M. Roberge a eu l'occasion de vérifier la véracité de l'affirmation du représentant de la firme auprès du maire. «Ce n'était jamais oui avec éclat, mais il y avait un signe de tête ou il y avait une confirmation», a raconté Jean Roberge.

En février 2009, Jean Roberge est devenu directeur général adjoint. Il continue d'organiser la collusion, mais «c'est le début de la fin», dit M. Roberge. C'est dans les mois suivants qu'il dit avoir tenté de mettre fin au système de collusion. «Il y avait plusieurs portes à fermer dans les mandats professionnels», a-t-il déclaré.

Jean Roberge a fait de la collusion avec les contrats publics, mais il avait déjà testé le système en y participant activement lorsqu'il présidait la firme de génie Équation Groupe-conseil, entre 2002 et 2008. À cette époque, c'est près de 100 % des contrats d'ingénierie qui étaient truqués, selon lui.

M. Roberge a d'ailleurs identifié plusieurs firmes collusionnaires ainsi que les représentants de celles-ci avec qui il arrangeait les contrats.
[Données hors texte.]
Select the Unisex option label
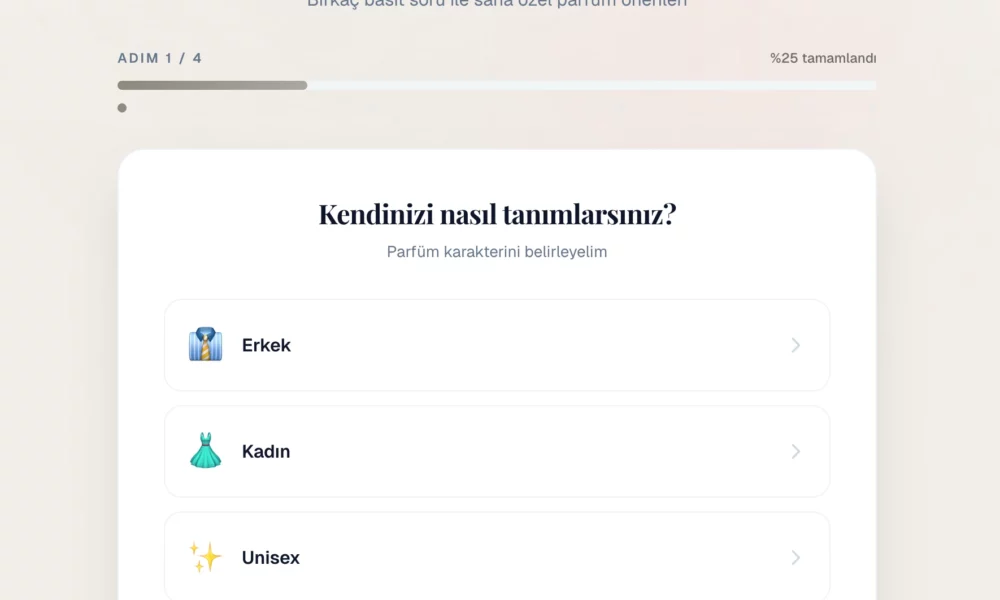Viewport: 1000px width, 600px height. click(x=270, y=557)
Il s'agit de sept firmes, outre la sienne : Dessau (Serge Duplessis), FMA (Alain Filiatreault), Génivar (François Perreault puis Yanick Bouchard), MLC associés (Claude Chagnon), Consultants Jobin Courtemanche (Guy Jobin), Cima + (Louis Farley, Yves Théberge et Laval Gagnon) et  Tecsult (Roger Desbois).

Durant ses années dans le secteur privé, M. Roberge a fait deux contributions en argent comptant de nature politique. Il a transmis une première enveloppe au notaire Jean Gauthier qui lui a tendu une chemise en carton pour qu'il y dépose les 10 000 $. M. Roberge versera une autre somme, entre de 6000 $ ou 8000 $, de la même façon au notaire Gauthier.

Outre ces contributions, M. Roberge a expliqué que sa firme distribuait des cadeaux «standards» aux fonctionnaires tels des bouteilles de vin et des cartes cadeaux. De façon spéciale, il a toutefois donné, à deux reprises, au directeur du service d'ingénierie de Laval, Claude Deguise, des cartes-cadeaux totalisant 3000 $ à 4000 $. M. Roberge a justifié ses gestes par le fait qu'il était clair, selon lui, que M. Deguise était le pivot du système de collusion au sein de la Ville de Laval.

M. Roberge a également témoigné à l'effet que sa firme avait fourni gracieusement les services de génie pour une fondation hydrofuge pour la résidence du directeur général de Laval, Claude Asselin.

Un cartel d'entrepreneurs existait également à Laval, a témoigné M. Roberge. Le meneur du jeu était l'ingénieur Roger Desbois de la firme Tecsult. M. Roberge lui fournissait les informations nécessaires à la collusion.

Avant le début de son témoignage, M. Roberge a été suspendu de ses fonctions lorsque le maire actuel, Alexandre Duplessis, a appris sa volonté de dire la vérité. M. Roberge a raconté les circonstances nébuleuses alors que le maire Duplessis estimait urgent de négocier son départ et celui du directeur général Gaétan Turbide. Lors d'une rencontre avec des membres du comité exécutif, les téléphones cellulaires des deux hommes ont été confisqués. De plus, il n'était plus question d'avoir une entente, mais plutôt de procéder à une suspension.

Le témoignage de Jean Roberge est maintenant terminé. La prochaine personne attendue à la barre devait être l'entrepreneur en construction Gilles Théberge. La Commission a toutefois modifié l'ordre des témoins sans toutefois préciser qui témoignera à compter de mardi prochain.